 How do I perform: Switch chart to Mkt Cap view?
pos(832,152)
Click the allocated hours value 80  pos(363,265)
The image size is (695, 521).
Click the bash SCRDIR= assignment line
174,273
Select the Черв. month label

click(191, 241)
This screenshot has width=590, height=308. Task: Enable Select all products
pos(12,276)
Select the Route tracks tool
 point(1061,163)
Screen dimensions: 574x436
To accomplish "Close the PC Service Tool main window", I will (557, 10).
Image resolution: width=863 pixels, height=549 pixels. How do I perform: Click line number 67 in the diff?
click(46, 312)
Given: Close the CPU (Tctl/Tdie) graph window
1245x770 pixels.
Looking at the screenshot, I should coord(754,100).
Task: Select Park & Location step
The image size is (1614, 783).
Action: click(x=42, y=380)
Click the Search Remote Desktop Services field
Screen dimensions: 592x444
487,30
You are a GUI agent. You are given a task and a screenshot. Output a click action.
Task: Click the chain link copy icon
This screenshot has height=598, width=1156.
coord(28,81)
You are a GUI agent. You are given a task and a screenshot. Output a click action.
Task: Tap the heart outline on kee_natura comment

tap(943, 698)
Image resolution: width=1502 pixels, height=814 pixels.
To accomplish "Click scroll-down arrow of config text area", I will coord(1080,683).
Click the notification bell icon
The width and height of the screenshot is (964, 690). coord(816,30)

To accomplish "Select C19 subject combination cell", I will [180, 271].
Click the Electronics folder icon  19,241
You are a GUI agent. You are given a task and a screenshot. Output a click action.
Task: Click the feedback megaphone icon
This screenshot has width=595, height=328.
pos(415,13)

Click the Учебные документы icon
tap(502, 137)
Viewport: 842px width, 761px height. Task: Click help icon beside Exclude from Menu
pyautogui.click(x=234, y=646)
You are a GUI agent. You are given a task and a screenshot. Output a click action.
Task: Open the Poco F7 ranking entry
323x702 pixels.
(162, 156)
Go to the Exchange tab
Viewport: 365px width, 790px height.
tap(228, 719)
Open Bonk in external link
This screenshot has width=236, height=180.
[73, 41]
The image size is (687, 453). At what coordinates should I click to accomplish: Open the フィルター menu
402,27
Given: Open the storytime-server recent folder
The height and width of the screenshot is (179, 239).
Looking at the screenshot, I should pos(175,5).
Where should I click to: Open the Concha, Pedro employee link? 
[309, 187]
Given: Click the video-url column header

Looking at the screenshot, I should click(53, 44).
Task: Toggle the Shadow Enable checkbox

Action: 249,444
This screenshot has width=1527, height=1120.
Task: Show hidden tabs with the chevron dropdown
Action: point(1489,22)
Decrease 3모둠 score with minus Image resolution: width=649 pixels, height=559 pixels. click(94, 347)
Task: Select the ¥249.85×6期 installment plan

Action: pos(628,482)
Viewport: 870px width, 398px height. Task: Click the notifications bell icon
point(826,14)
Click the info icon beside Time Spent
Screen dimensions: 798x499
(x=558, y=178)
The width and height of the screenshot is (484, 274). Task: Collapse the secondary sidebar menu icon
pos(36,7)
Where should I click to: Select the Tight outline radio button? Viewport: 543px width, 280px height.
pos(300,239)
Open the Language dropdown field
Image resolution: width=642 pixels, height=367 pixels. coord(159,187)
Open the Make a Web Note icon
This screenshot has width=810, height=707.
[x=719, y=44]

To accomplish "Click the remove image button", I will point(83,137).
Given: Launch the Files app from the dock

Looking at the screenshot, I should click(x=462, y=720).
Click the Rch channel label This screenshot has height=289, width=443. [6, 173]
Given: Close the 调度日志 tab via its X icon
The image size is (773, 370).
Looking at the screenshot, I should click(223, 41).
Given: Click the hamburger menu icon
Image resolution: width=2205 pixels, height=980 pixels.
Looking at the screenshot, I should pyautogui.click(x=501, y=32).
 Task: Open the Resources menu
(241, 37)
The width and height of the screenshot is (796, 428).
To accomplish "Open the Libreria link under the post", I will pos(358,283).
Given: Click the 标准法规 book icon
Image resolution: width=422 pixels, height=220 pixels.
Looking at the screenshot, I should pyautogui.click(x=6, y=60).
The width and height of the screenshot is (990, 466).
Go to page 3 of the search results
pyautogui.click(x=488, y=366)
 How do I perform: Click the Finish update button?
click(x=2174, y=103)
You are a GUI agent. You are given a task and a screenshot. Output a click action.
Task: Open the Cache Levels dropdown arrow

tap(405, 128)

● **Job**
Lay out every line of the material above as a Markdown table with the columns No. and Line, numbering the rows in order and leaving out blank lines.

● **Task response**
| No. | Line |
|---|---|
| 1 |  How do I perform: Switch chart to Mkt Cap view? |
| 2 | pos(832,152) |
| 3 | Click the allocated hours value 80  pos(363,265) |
| 4 | The image size is (695, 521). |
| 5 | Click the bash SCRDIR= assignment line |
| 6 | 174,273 |
| 7 | Select the Черв. month label |
| 8 | click(191, 241) |
| 9 | This screenshot has width=590, height=308. Task: Enable Select all products |
| 10 | pos(12,276) |
| 11 | Select the Route tracks tool |
| 12 |  point(1061,163) |
| 13 | Screen dimensions: 574x436 |
| 14 | To accomplish "Close the PC Service Tool main window", I will (557, 10). |
| 15 | Image resolution: width=863 pixels, height=549 pixels. How do I perform: Click line number 67 in the diff? |
| 16 | click(46, 312) |
| 17 | Given: Close the CPU (Tctl/Tdie) graph window |
| 18 | 1245x770 pixels. |
| 19 | Looking at the screenshot, I should coord(754,100). |
| 20 | Task: Select Park & Location step |
| 21 | The image size is (1614, 783). |
| 22 | Action: click(x=42, y=380) |
| 23 | Click the Search Remote Desktop Services field |
| 24 | Screen dimensions: 592x444 |
| 25 | 487,30 |
| 26 | You are a GUI agent. You are given a task and a screenshot. Output a click action. |
| 27 | Task: Click the chain link copy icon |
| 28 | This screenshot has height=598, width=1156. |
| 29 | coord(28,81) |
| 30 | You are a GUI agent. You are given a task and a screenshot. Output a click action. |
| 31 | Task: Tap the heart outline on kee_natura comment |
| 32 | tap(943, 698) |
| 33 | Image resolution: width=1502 pixels, height=814 pixels. |
| 34 | To accomplish "Click scroll-down arrow of config text area", I will coord(1080,683). |
| 35 | Click the notification bell icon |
| 36 | The width and height of the screenshot is (964, 690). coord(816,30) |
| 37 | To accomplish "Select C19 subject combination cell", I will [180, 271]. |
| 38 | Click the Electronics folder icon  19,241 |
| 39 | You are a GUI agent. You are given a task and a screenshot. Output a click action. |
| 40 | Task: Click the feedback megaphone icon |
| 41 | This screenshot has width=595, height=328. |
| 42 | pos(415,13) |
| 43 | Click the Учебные документы icon |
| 44 | tap(502, 137) |
| 45 | Viewport: 842px width, 761px height. Task: Click help icon beside Exclude from Menu |
| 46 | pyautogui.click(x=234, y=646) |
| 47 | You are a GUI agent. You are given a task and a screenshot. Output a click action. |
| 48 | Task: Open the Poco F7 ranking entry |
| 49 | 323x702 pixels. |
| 50 | (162, 156) |
| 51 | Go to the Exchange tab |
| 52 | Viewport: 365px width, 790px height. |
| 53 | tap(228, 719) |
| 54 | Open Bonk in external link |
| 55 | This screenshot has width=236, height=180. |
| 56 | [73, 41] |
| 57 | The image size is (687, 453). At what coordinates should I click to accomplish: Open the フィルター menu |
| 58 | 402,27 |
| 59 | Given: Open the storytime-server recent folder |
| 60 | The height and width of the screenshot is (179, 239). |
| 61 | Looking at the screenshot, I should pos(175,5). |
| 62 | Where should I click to: Open the Concha, Pedro employee link?  |
| 63 | [309, 187] |
| 64 | Given: Click the video-url column header |
| 65 | Looking at the screenshot, I should click(53, 44). |
| 66 | Task: Toggle the Shadow Enable checkbox |
| 67 | Action: 249,444 |
| 68 | This screenshot has width=1527, height=1120. |
| 69 | Task: Show hidden tabs with the chevron dropdown |
| 70 | Action: point(1489,22) |
| 71 | Decrease 3모둠 score with minus Image resolution: width=649 pixels, height=559 pixels. click(94, 347) |
| 72 | Task: Select the ¥249.85×6期 installment plan |
| 73 | Action: pos(628,482) |
| 74 | Viewport: 870px width, 398px height. Task: Click the notifications bell icon |
| 75 | point(826,14) |
| 76 | Click the info icon beside Time Spent |
| 77 | Screen dimensions: 798x499 |
| 78 | (x=558, y=178) |
| 79 | The width and height of the screenshot is (484, 274). Task: Collapse the secondary sidebar menu icon |
| 80 | pos(36,7) |
| 81 | Where should I click to: Select the Tight outline radio button? Viewport: 543px width, 280px height. |
| 82 | pos(300,239) |
| 83 | Open the Language dropdown field |
| 84 | Image resolution: width=642 pixels, height=367 pixels. coord(159,187) |
| 85 | Open the Make a Web Note icon |
| 86 | This screenshot has width=810, height=707. |
| 87 | [x=719, y=44] |
| 88 | To accomplish "Click the remove image button", I will point(83,137). |
| 89 | Given: Launch the Files app from the dock |
| 90 | Looking at the screenshot, I should click(x=462, y=720). |
| 91 | Click the Rch channel label This screenshot has height=289, width=443. [6, 173] |
| 92 | Given: Close the 调度日志 tab via its X icon |
| 93 | The image size is (773, 370). |
| 94 | Looking at the screenshot, I should click(223, 41). |
| 95 | Given: Click the hamburger menu icon |
| 96 | Image resolution: width=2205 pixels, height=980 pixels. |
| 97 | Looking at the screenshot, I should pyautogui.click(x=501, y=32). |
| 98 |  Task: Open the Resources menu |
| 99 | (241, 37) |
| 100 | The width and height of the screenshot is (796, 428). |
| 101 | To accomplish "Open the Libreria link under the post", I will pos(358,283). |
| 102 | Given: Click the 标准法规 book icon |
| 103 | Image resolution: width=422 pixels, height=220 pixels. |
| 104 | Looking at the screenshot, I should pyautogui.click(x=6, y=60). |
| 105 | The width and height of the screenshot is (990, 466). |
| 106 | Go to page 3 of the search results |
| 107 | pyautogui.click(x=488, y=366) |
| 108 |  How do I perform: Click the Finish update button? |
| 109 | click(x=2174, y=103) |
| 110 | You are a GUI agent. You are given a task and a screenshot. Output a click action. |
| 111 | Task: Open the Cache Levels dropdown arrow |
| 112 | tap(405, 128) |